Source document.
• • •

During my March 2019 stay in Oxford, I also had the chance to explore at least some sights of the famous English city. One of the best rated places in town is the Museum of Natural History driven by Oxford University. I visited it before I headed to the Saturday performance of Rock of Ages.
Oxford University Museum – Location & Admission
The museum is located at the edge of University Parks, North of city center. From the hotel I stayed in, the Cotswold Lodge, it was just a short walk
The admission is free. However, there is a suggested donation of 5 GBP. The museum is open daily, 10:00 to 17:00.
Oxford University Museum – The Building
Constructions of the building of the Oxford University Museum began in 1855. The adjacent Pitt Rivers Museum has been added some thirty years later. The most eye-catching part of the architecture are the iron pillars in the center holding a huge glass roof. A very interesting feature, though are the pillars and statues at the side of the building on ground floor. Each pillar is made of different material. There is a gallery, which is used for the cafe as well as for additional exhibition.
The statues close to the pillars show important scientists like Newton or Darwin.
Oxford University Museum – Exhibits
I would split the exhibits at the Oxford University Museum into three categories. Likely, the most eye-catching one due to the huge dinosaur exhibits are the historic skeletons. It is a massive collection of dinosaurs and extinct animals in the hall. The museum, though, features more than that. The collection of whale skeleton is very interesting as well. In one section, they also combine historic life forms with today’s equivalents, e.g. the mammoth with an Asian elephant.

• • •

Required tasks.
a. In the Oxford museum account, what year did construction of the museum building begin?
b. Resume the Oxford museum account after its last sentence.
The material after this point isn't needed.

Available data.
• • •

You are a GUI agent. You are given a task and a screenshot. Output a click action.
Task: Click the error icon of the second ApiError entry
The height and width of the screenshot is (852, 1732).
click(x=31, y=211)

• • •

Task results.
a. 1855

b.
Secondly, there is a huge collection of minerals and fossils. I am not at all an expect in that, unfortunately, but the sheer number of items is already fascinating. Unfortunately, it was hard to take pictures of the fluorescent exhibits, which is very lovely to see.
Finally, there is a vast number of stuffed animals. The most prominent one is likely the Oxford Dodo, a bird which did not survive the 17th century. But there are a lot of other interesting exhibits. Most of them are grouped by topics in glass displays. Some, like an American Black Bear, may even explicitly be touched. The Oxford University Museum of Natural History also features a wide collection of birds.
Pitt Rivers Museum
If you cross the Oxford University Museum of Natural History, you reach the Pitt Rivers Museum. Augustus Pitt Rivers, a former British army officer, donated his anthropological and archaeological collection of 20,000 items in 1884 to found the museum. Nowadays, the collection consists of 500,000 items. After visiting the great Natural History Museum, Pitt Rivers was just too loaded and too much for me – I am sure I would have loved the visit in better mental conditions.
Oxford University Museum – Services
One side of gallery level hosts a self-service cafe, which is very popular. On lower level, these is a large and broad range of items souvenir shop.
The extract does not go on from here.